──────── PAGE TEXT

Reading a Coverage Report — What Branch and Edge Coverage Actually Mean

A fuzzing campaign produces two artifacts: crashes and a corpus. The corpus tells you what code you have exercised; the coverage report translates that into something you can read and act on. Understanding how to read a coverage report — and what the numbers actually measure — is the difference between a campaign that runs until the disk fills and one that systematically discovers the uncovered paths that likely contain bugs.

This post covers three coverage reporting workflows: AFL++'s built-in edge bitmap, afl-cov with LCOV/genhtml for human-readable HTML, and Clang's source-based coverage for per-branch and per-region data. The underlying concepts — line coverage, branch coverage, and edge coverage — differ mathematically and each answers a different question.

Line Coverage vs Branch Coverage vs Edge Coverage

Line coverage (or statement coverage) records which source lines executed at least once. It is the simplest metric and the most misleading: a line with an if statement is reported as covered if the line executed — regardless of whether both the true and false branches were taken.

Branch coverage refines this by tracking both outcomes of every conditional. An if (x > 0) statement has two branches: the true path and the false path. Branch coverage is 100% only when both have been exercised. This is more useful than line coverage for finding inputs that exercise error paths and boundary conditions.

Edge coverage goes further still. In a control-flow graph, edges are the transitions between basic blocks — the directed arcs that represent each possible execution path from one block to the next. An if/else if/else chain with three branches produces at least three edges from the conditional block; the fallthrough case produces an additional edge back to the continuation block. Edge coverage is what coverage-guided fuzzers actually optimize for, because two inputs that take the same branches but arrive via different predecessor blocks are tracked as distinct.

────────────────
──────── STUDY MATERIAL

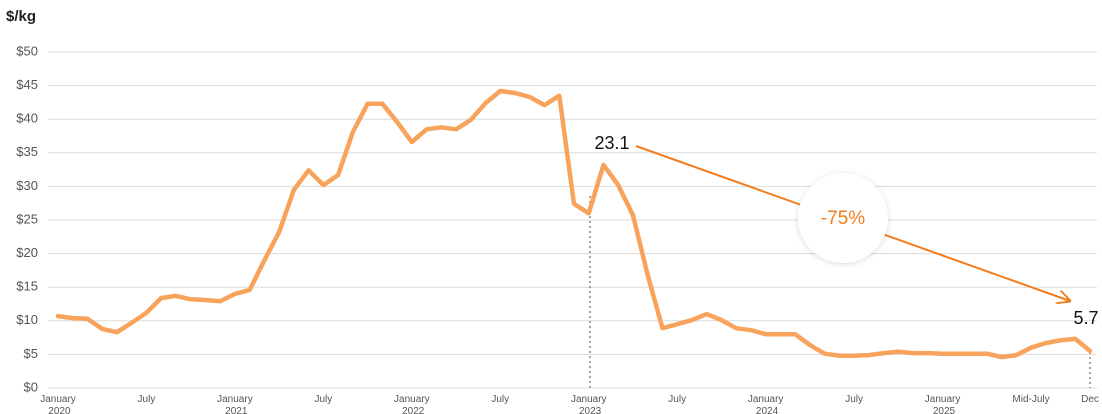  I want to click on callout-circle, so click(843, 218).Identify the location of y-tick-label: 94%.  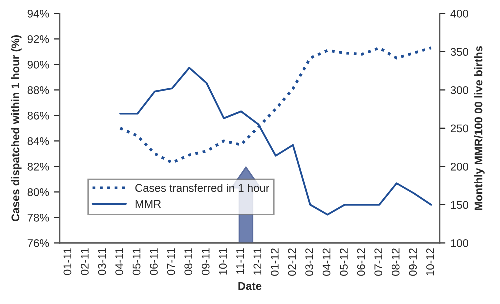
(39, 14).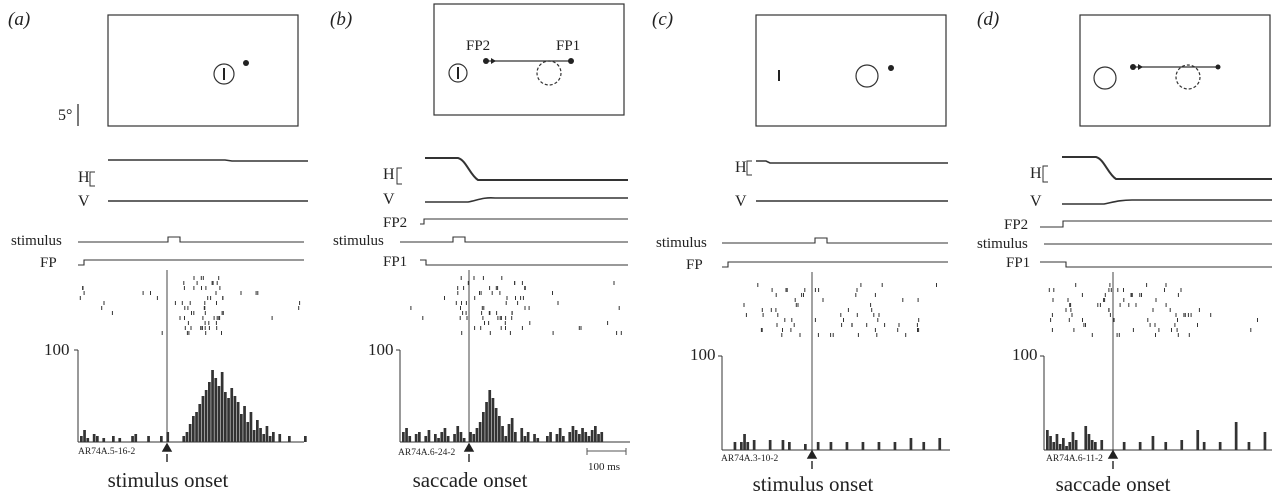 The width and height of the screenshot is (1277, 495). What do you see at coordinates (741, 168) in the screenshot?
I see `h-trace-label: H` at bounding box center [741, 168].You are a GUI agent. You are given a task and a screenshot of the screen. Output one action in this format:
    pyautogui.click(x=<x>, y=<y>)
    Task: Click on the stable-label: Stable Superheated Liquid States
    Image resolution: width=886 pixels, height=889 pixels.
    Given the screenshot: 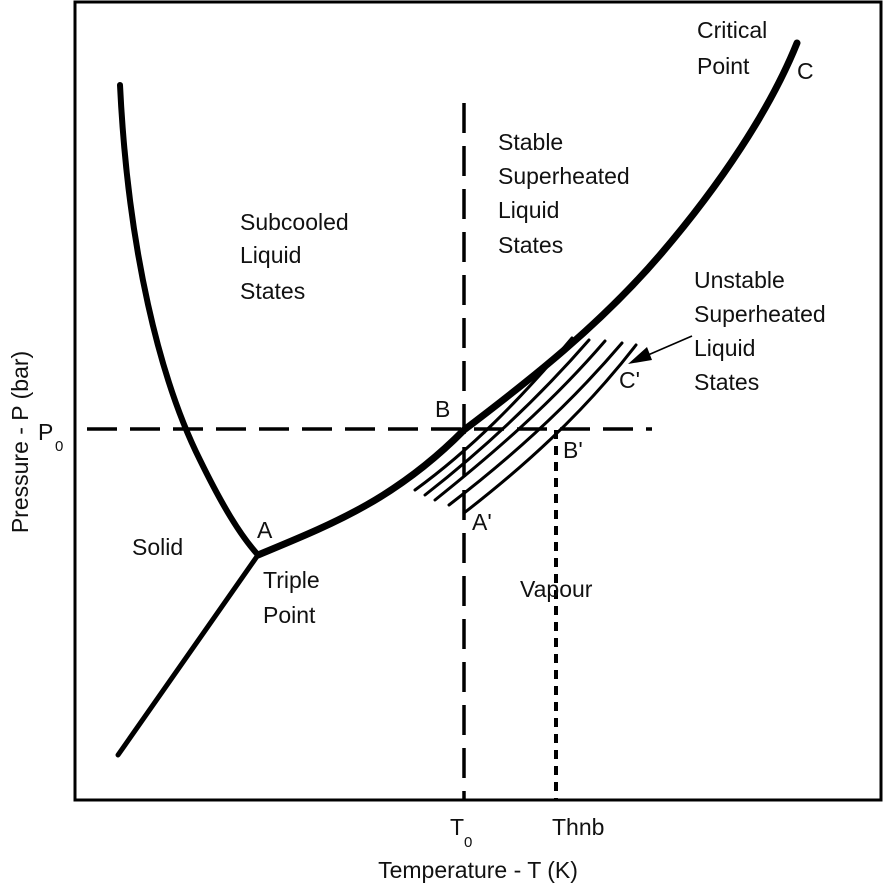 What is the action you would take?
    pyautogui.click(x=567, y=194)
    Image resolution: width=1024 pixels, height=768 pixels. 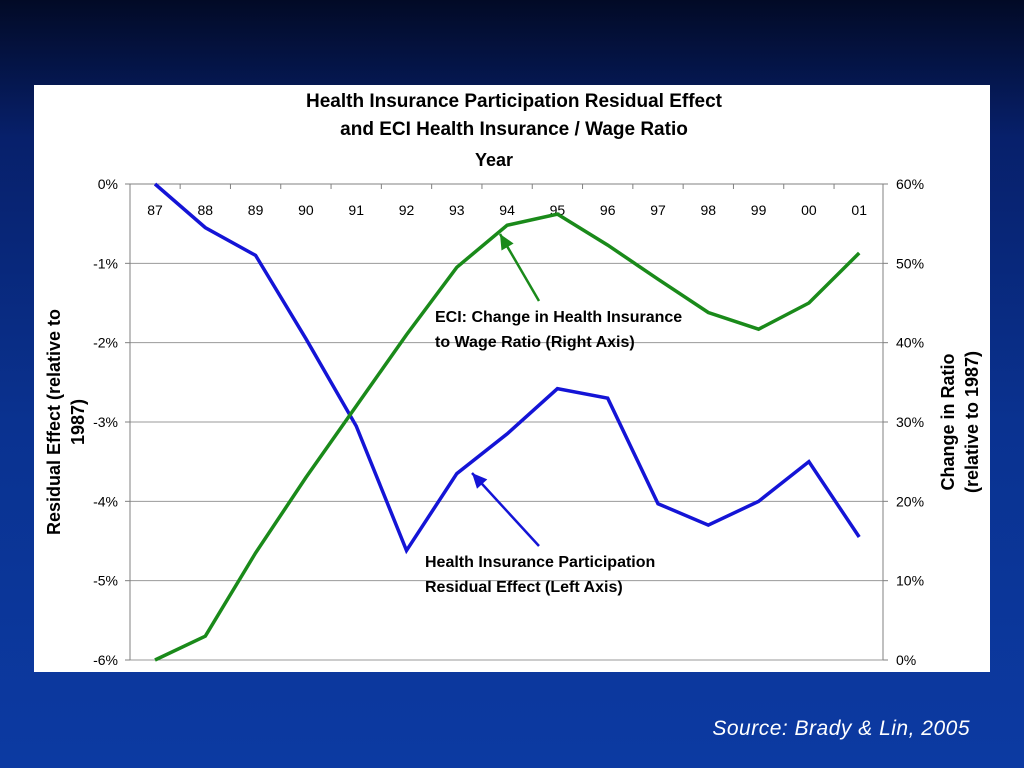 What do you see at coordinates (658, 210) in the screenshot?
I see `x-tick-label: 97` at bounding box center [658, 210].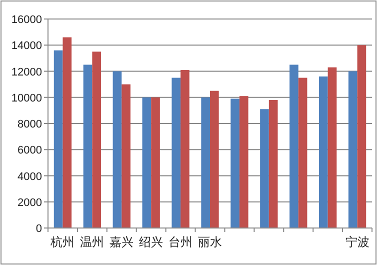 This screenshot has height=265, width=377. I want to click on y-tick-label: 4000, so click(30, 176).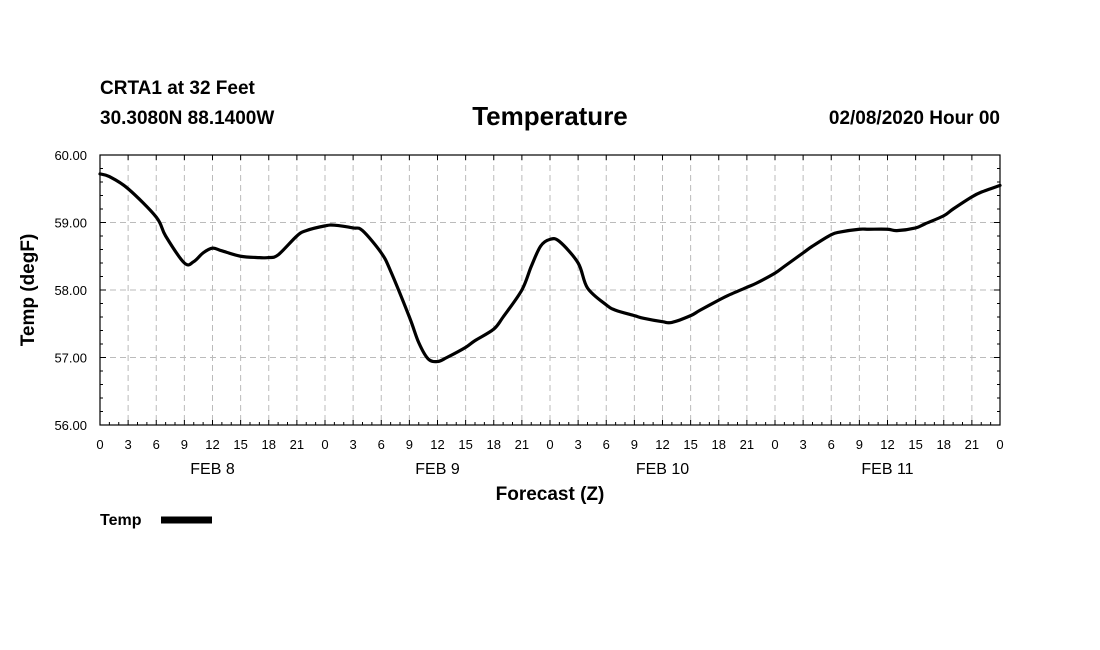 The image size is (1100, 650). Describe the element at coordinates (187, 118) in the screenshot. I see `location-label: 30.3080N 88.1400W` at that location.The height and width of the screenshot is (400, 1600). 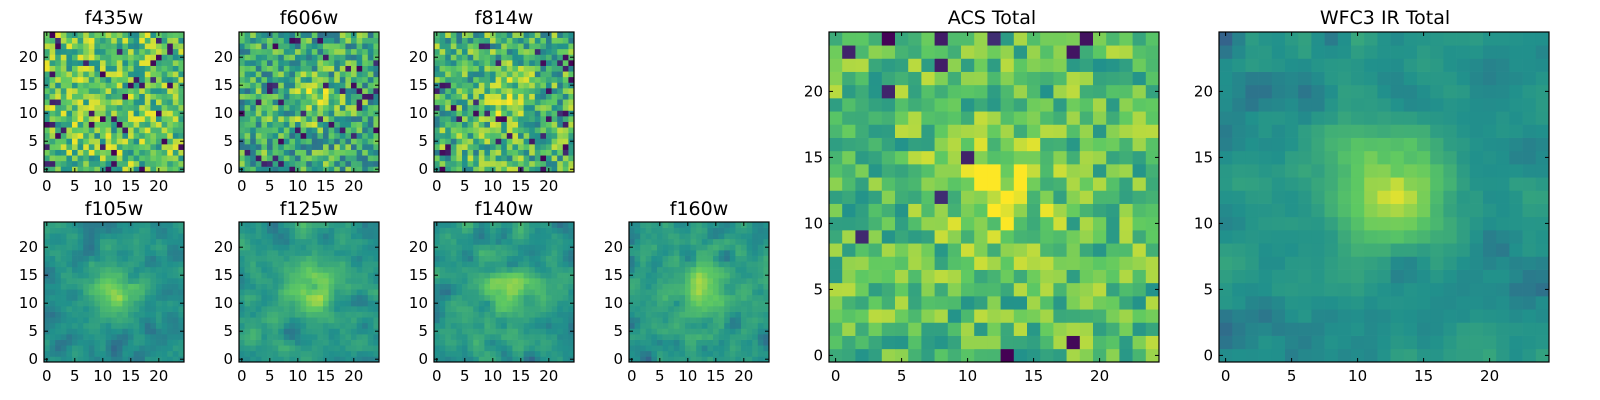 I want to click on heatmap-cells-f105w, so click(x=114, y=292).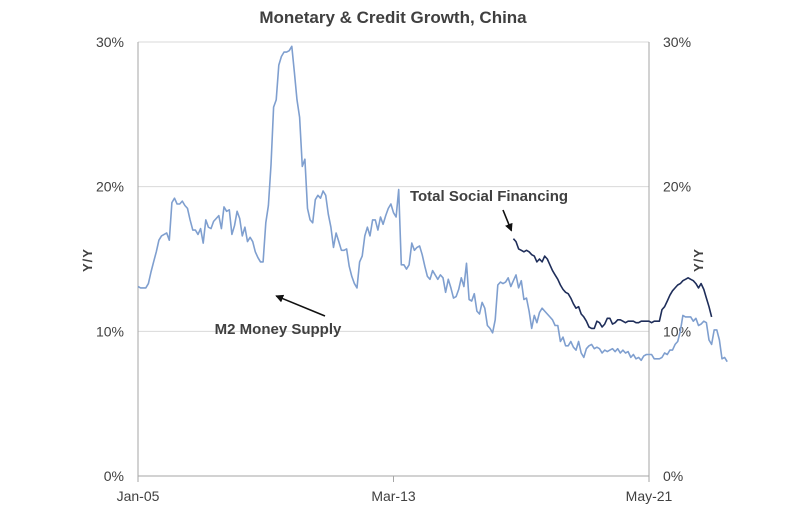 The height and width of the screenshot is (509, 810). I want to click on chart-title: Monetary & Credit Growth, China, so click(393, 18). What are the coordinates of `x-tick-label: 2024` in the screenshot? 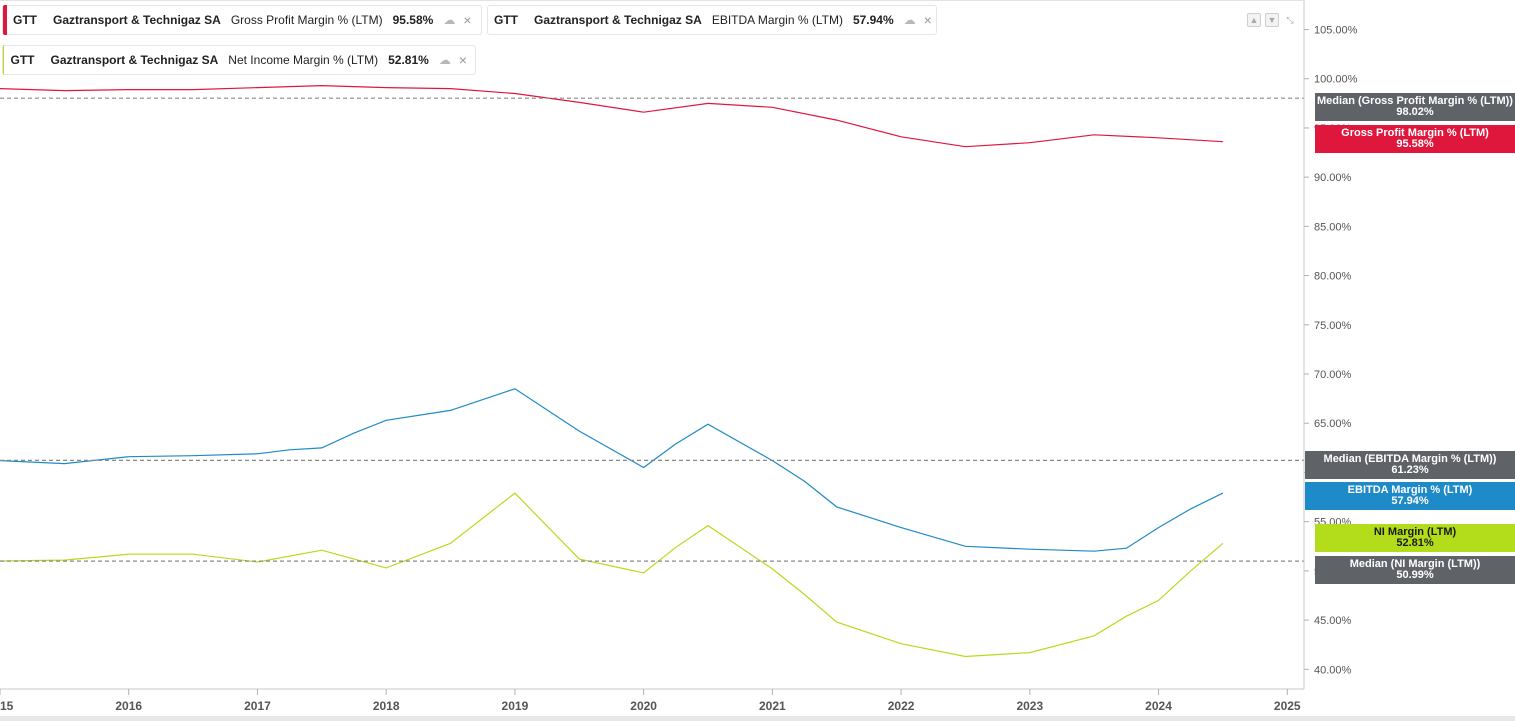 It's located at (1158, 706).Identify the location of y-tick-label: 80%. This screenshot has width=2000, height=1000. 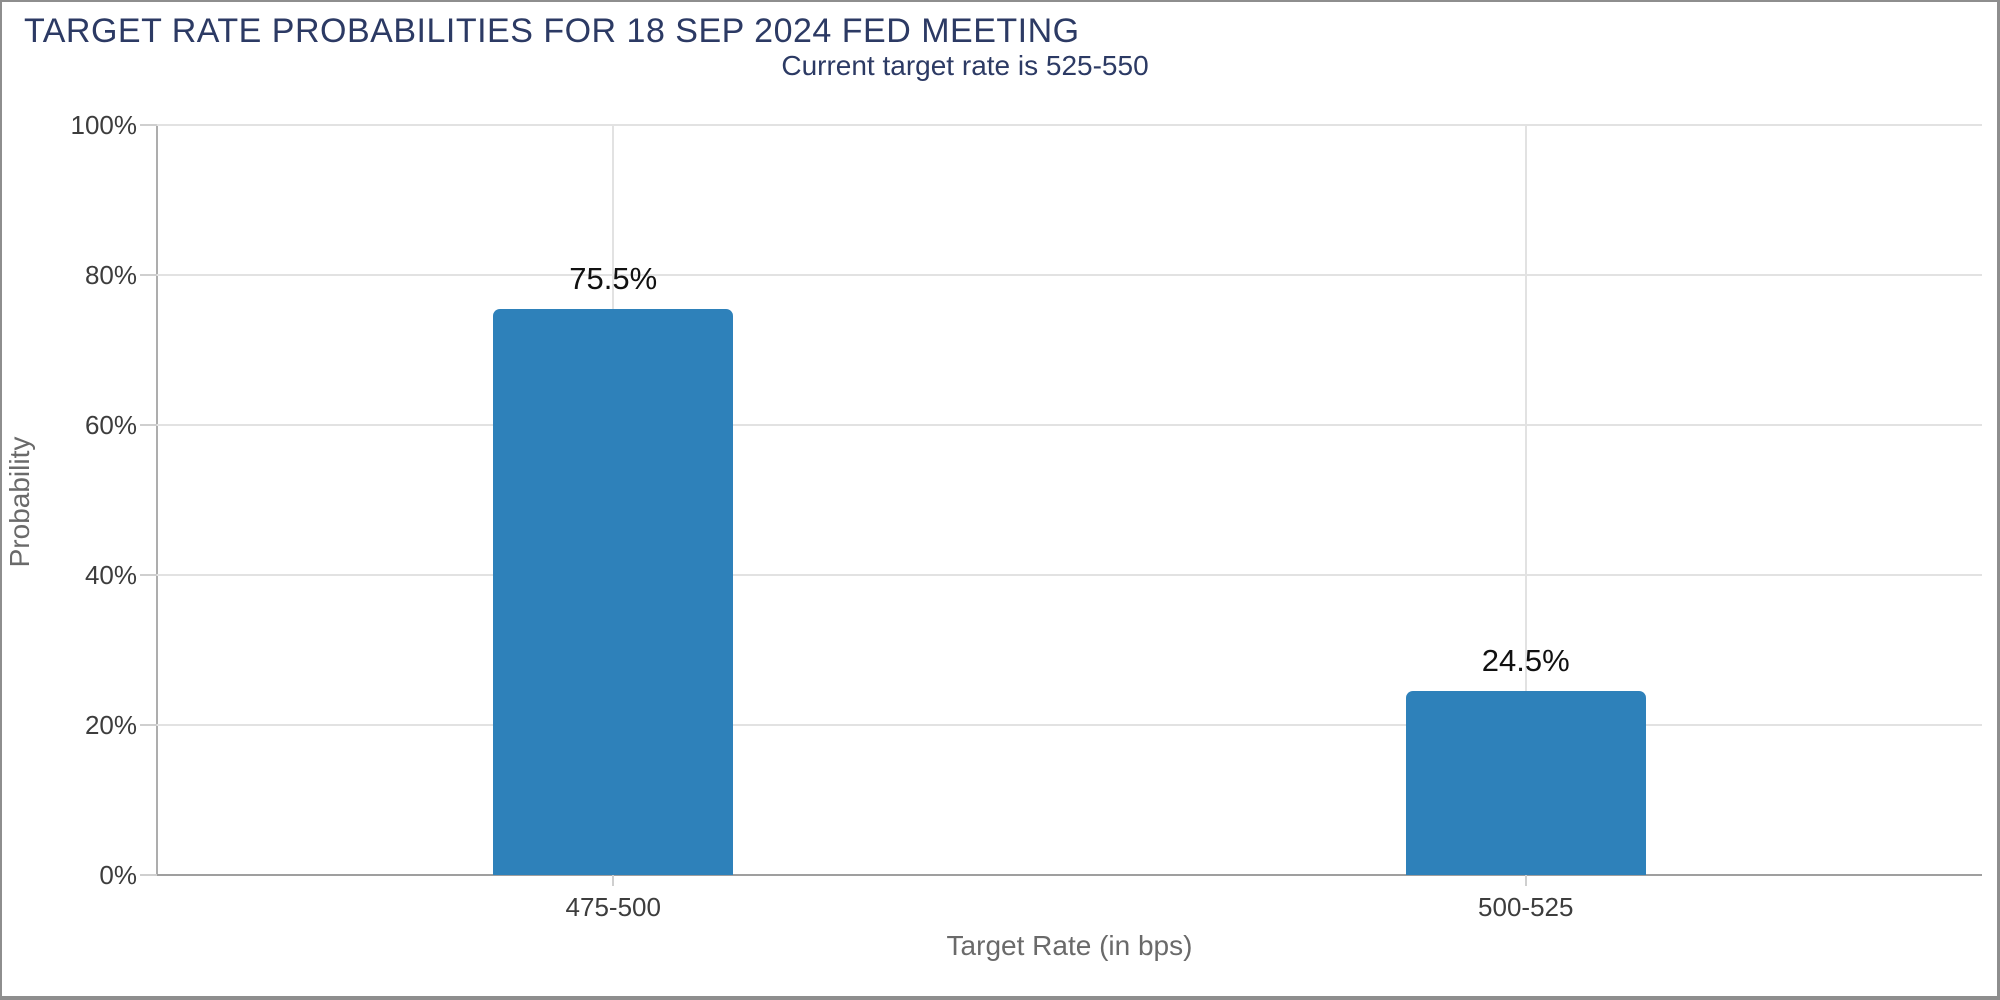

────────────────

> _WHAT YOU HAVE TO DO_
In the page on reading a coverage report, which coverage metric is called both the simplest and the most misleading?

> _TASK RESPONSE_
Line coverage, also called statement coverage.